Some stately and mature ones, mainly oak and ash, have been around since John Robe deeded the property to the city. Others have been added here and there over the years, like the tulip poplar just east of the pickleball courts planted by Park Director Rod Weinschenk’s son Sedrick and his Ridpath School kindergarten class nearly 20 years ago.

But there’s one tree in the grassy strip nestled between parking for the pickleball players and the lot for the aquatic center that has been quite anonymous until recently. Dedicated in 1992 in memory of Dave Cox -- one of the founders of Daves’ Heating and Cooling in Greencastle -- the red maple was moved to its present location sometime after the planting.

It’s likely that it was dug up and replanted to make way for a bigger pool deck and the slide built the following year. Not even Dave’s widow Darlene Cox is sure. But in all the moving and replanting, the tree never got a marker detailing in whose memory it was planted.

It’s a nice tree now, sturdy and tall for a red maple, probably 40 feet high, maybe 50.

“I’m five feet,” Park Assistant Superintendent Chrysta Snellenberger interjected, “so maybe 10 of me tall?”

There’s no need to throw shade at trees. They are an asset to cities, towns and neighborhoods, providing aesthetic, functional and environmental benefits to improve our quality of life.

Darlene Cox recalled that she was assisting the Food Pantry during the Park Department’s Lego Bash fundraiser. It was there that she raised the question.

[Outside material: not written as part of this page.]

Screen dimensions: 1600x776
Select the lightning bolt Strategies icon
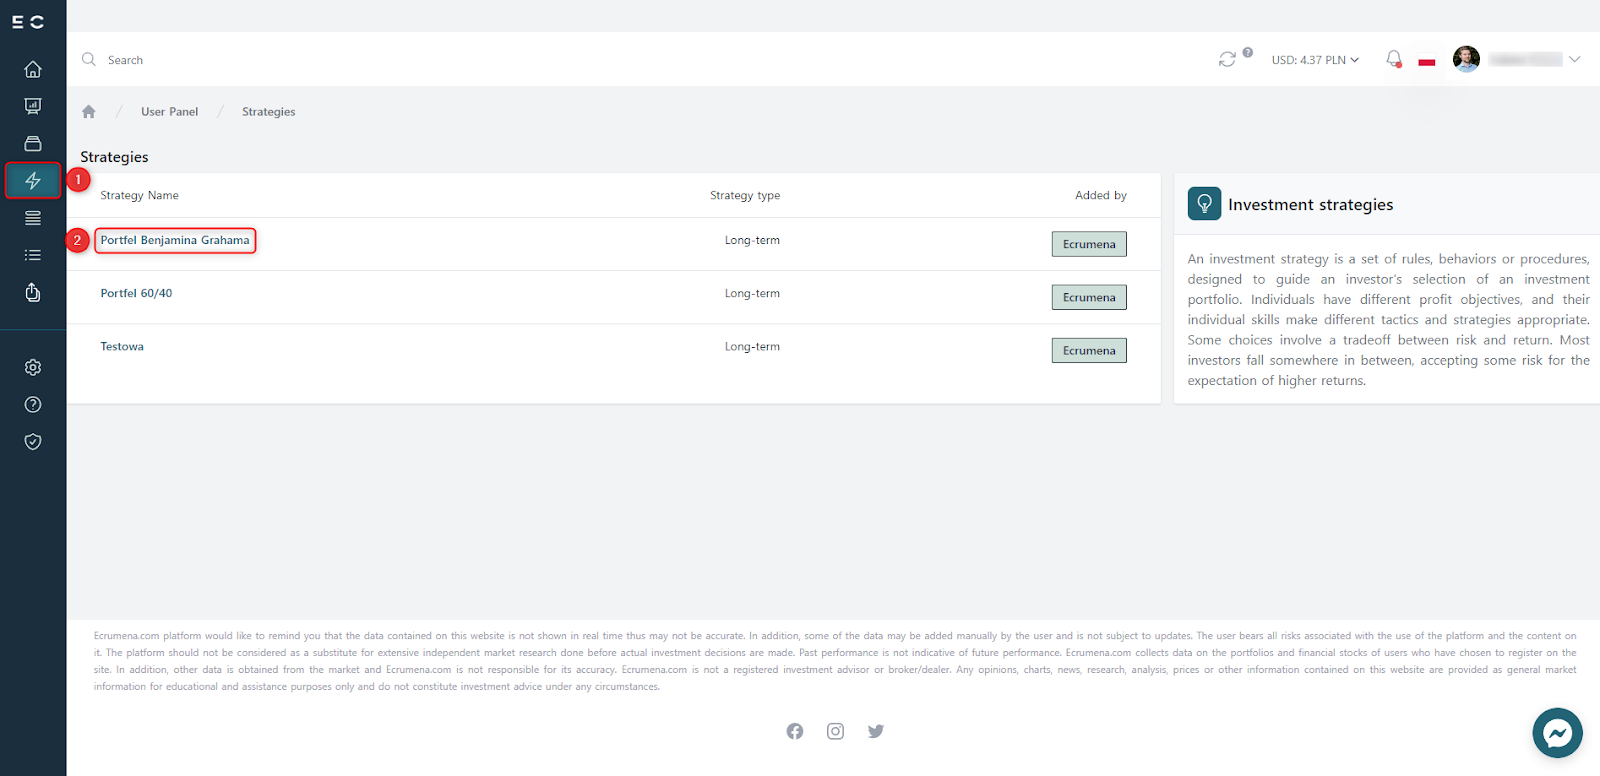[33, 181]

“I have a tree at the park,” she said, “and it’s never had a marker. Is that still possible?”

She was told it certainly was, and Park Director Weinschenk contacted Greencastle Civic League officials, who were responsible for many of the tree plantings in a past program called 2,000 Trees by 2000.

“More and more people were asking me, ‘Where is this tree?’” Cox said after the marker was placed and requisite photos taken earlier this week.

Megan Linneweber, representing the Civic League, also had no idea how such a beautiful tree could fall through the cracks.

“We don’t know,” she said of the Civic League. “It was before my time.”

Yet the Civic League covered the cost of the marker memorializing Dave Cox.

Joined by (standing from left) Megan Linneweber of the Greencastle Civic League, Park Assistant Director Chrysta Snellenberger, Park Maintenance Supt. David Bault and park employee Rod McCammack, Darlene Cox sits beneath the red maple tree planted in memory of her husband Dave Cox in 1992. It finally got a plaque designating that this past week.
Banner Graphic/ERIC BERNSEE

Dave Cox and Dave Corbin opened Daves’ back in 1986 and Darlene worked in the office for 20 years.

“He waited for so long to do that,” she said of her late husband. “He wasn’t going to start without Dave Corbin. He (Dave Cox) was the Tin Man (immortalized by the metal character seated on the south side of the roof at Daves’),” she noted. “He could just look at a piece of sheet metal and visualize it already being made into a box or ductwork or whatever.

“Everybody loved him,” she added. “He was such an active, smart man. He was so young at the time he died that he didn’t get to do all he wanted to do.”

The tree was a gift from Mace Brothers, Darlene recalled of the construction firm that shared the North Jackson Street building at the time of Cox’s death.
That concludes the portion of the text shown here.